DIRECTIONS FOR THIS TASK: Go through the entries below line by line and tally those holding "indicator"; write only the tally.

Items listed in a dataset
========
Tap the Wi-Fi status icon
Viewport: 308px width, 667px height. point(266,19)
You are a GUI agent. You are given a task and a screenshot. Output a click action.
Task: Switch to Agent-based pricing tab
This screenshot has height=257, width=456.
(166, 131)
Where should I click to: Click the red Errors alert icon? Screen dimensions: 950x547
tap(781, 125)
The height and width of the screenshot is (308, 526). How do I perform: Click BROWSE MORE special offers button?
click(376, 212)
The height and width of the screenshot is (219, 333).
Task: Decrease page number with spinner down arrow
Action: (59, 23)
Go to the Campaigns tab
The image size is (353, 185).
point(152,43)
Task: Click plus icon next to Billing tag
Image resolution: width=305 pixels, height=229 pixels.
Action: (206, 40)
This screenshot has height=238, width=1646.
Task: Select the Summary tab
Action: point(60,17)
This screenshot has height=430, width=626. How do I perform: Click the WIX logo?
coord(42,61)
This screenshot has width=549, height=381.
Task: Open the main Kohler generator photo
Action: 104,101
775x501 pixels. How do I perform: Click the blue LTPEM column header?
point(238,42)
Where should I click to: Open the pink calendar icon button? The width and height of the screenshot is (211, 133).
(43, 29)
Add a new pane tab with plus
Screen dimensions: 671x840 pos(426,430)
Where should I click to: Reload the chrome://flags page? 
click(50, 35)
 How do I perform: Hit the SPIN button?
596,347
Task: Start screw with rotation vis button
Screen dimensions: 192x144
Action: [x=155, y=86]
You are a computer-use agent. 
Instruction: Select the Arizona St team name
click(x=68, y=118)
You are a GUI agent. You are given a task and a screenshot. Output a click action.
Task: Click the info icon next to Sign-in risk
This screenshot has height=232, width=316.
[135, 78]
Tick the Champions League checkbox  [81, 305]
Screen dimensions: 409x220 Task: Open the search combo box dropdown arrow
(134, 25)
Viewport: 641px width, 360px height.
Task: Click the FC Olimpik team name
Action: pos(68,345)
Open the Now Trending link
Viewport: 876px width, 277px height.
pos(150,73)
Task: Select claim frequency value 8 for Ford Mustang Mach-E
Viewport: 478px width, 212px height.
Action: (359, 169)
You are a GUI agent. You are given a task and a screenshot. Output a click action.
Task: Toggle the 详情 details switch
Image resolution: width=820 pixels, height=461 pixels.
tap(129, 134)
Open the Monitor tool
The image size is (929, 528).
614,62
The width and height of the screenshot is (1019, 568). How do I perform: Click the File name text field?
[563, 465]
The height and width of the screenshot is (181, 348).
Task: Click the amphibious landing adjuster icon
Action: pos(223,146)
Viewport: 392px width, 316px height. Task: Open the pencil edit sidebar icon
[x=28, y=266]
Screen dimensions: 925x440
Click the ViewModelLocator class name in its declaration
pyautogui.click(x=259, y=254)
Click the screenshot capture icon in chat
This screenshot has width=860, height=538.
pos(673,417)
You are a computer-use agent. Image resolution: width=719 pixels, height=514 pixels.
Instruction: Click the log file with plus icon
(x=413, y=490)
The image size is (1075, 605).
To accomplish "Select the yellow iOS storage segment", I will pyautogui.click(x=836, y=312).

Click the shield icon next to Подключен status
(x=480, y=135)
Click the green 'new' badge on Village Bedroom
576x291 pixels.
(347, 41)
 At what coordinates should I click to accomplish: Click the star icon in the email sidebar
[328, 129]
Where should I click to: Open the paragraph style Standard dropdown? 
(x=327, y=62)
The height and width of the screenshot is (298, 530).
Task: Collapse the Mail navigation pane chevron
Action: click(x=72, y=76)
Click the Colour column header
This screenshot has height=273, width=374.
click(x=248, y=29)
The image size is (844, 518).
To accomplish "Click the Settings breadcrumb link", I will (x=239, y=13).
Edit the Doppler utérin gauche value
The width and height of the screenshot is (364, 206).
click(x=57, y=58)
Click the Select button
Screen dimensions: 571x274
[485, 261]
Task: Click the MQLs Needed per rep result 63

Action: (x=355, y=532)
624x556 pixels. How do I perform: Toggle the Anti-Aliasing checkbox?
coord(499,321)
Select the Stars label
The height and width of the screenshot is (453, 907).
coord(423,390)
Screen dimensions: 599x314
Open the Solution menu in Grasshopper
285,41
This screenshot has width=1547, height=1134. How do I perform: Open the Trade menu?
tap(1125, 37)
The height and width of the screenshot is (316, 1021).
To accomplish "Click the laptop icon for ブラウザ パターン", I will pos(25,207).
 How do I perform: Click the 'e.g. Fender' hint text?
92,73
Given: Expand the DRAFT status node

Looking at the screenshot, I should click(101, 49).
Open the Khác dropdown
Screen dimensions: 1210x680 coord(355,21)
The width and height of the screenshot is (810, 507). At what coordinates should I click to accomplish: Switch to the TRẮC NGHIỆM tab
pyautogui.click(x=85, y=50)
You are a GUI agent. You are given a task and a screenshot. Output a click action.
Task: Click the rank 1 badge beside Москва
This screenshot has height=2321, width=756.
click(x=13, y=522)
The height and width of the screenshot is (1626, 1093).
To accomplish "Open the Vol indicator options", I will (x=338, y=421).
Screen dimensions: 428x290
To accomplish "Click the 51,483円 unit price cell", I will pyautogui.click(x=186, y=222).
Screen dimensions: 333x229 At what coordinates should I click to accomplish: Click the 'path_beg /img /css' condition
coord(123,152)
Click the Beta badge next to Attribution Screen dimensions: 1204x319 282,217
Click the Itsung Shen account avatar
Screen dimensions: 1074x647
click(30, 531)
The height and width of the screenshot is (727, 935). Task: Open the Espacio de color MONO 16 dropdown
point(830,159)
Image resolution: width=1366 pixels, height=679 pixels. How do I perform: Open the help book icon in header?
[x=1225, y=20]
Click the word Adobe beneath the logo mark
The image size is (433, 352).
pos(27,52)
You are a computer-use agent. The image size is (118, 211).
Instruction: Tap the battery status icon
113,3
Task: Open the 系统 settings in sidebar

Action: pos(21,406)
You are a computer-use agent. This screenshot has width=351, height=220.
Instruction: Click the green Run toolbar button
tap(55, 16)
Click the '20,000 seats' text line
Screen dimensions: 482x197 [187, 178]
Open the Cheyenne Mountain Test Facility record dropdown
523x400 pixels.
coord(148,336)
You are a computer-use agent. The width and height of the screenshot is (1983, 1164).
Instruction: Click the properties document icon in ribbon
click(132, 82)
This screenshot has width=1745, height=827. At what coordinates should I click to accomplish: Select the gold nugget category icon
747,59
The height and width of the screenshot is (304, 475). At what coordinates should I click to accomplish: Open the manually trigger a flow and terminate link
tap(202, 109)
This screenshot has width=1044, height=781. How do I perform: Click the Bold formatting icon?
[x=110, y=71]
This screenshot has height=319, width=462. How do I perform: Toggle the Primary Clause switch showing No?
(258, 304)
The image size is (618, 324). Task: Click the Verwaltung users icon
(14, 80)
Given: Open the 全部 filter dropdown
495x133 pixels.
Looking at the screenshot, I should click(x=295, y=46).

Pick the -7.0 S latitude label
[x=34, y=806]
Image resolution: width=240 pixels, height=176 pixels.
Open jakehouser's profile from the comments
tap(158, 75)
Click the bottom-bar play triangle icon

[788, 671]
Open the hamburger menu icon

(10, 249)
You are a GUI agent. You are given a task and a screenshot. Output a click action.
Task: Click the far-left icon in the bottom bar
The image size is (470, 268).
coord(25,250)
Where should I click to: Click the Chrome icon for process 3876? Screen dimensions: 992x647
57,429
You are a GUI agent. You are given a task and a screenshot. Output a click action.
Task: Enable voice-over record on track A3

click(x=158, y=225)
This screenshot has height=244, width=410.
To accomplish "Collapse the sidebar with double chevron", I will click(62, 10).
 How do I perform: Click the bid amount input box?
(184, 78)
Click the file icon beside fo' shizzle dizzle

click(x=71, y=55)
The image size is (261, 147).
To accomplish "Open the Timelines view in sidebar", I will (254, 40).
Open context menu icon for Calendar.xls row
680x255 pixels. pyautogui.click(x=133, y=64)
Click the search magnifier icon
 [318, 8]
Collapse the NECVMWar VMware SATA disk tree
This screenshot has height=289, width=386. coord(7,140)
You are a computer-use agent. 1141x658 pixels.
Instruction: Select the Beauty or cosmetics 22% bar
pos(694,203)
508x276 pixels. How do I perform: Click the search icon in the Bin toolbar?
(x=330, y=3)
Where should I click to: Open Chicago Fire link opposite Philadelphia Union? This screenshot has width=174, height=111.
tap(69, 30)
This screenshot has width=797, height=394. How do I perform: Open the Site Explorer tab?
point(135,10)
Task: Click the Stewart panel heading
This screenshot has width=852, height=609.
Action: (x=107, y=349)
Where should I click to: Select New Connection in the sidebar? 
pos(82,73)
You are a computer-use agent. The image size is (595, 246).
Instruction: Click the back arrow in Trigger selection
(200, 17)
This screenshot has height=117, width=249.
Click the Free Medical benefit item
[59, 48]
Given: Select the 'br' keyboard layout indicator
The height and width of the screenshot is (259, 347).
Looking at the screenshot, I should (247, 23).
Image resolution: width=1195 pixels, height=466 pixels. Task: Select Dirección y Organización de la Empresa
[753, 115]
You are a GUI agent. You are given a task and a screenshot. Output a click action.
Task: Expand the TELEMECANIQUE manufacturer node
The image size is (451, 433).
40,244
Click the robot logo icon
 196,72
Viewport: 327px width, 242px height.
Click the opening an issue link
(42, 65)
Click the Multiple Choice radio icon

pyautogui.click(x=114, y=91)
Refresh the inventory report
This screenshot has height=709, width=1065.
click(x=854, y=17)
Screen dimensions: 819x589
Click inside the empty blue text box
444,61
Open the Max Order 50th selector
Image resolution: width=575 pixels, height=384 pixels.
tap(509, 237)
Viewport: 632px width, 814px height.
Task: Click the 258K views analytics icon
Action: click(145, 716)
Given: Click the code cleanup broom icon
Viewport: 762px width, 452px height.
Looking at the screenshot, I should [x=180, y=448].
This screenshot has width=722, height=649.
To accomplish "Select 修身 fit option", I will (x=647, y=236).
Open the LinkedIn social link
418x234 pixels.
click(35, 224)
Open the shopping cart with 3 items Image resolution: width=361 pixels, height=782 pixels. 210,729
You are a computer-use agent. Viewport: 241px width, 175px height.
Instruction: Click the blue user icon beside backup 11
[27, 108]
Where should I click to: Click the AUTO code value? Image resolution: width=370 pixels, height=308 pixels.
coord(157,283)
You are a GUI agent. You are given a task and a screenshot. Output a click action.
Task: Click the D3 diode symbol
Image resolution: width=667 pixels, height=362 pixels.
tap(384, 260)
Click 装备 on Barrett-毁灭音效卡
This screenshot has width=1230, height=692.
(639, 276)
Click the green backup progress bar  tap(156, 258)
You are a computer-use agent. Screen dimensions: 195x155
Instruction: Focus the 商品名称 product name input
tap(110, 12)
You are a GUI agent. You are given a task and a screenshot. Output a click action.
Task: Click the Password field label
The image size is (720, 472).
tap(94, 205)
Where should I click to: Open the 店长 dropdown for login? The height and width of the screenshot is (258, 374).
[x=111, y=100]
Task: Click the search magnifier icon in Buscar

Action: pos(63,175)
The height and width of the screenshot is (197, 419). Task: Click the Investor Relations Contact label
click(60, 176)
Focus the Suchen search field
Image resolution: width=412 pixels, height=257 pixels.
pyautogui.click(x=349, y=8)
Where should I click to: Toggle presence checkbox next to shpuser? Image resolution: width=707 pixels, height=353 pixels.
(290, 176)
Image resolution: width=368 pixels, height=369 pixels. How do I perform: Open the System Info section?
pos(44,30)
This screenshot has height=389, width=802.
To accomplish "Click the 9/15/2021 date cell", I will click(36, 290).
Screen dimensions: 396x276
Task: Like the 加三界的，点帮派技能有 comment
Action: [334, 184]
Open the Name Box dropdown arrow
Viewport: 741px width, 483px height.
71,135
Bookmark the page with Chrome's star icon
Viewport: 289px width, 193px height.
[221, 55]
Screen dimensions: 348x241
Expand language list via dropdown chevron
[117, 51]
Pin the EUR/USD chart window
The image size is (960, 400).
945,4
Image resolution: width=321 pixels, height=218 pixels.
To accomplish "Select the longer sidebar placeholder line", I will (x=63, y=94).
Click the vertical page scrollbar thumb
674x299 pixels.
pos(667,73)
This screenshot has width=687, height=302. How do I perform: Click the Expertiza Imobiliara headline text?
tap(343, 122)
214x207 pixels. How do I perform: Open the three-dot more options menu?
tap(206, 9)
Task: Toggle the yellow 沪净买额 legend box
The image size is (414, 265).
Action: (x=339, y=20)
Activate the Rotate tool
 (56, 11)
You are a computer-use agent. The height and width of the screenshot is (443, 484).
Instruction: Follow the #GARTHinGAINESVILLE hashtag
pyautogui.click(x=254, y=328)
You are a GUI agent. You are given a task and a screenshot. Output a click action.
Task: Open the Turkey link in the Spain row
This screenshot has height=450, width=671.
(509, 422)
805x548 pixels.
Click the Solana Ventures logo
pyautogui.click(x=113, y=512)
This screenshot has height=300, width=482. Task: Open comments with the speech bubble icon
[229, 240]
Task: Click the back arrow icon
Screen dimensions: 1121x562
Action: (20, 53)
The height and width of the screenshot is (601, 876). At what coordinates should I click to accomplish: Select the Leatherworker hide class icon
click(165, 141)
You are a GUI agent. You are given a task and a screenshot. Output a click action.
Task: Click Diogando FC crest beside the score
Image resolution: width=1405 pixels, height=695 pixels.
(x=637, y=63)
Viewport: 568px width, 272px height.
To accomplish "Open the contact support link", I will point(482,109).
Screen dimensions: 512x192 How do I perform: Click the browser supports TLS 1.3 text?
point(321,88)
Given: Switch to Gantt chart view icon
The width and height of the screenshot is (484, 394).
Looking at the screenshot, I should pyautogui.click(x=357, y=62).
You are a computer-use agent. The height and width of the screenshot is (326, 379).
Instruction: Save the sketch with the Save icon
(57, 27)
========
SOLUTION: 2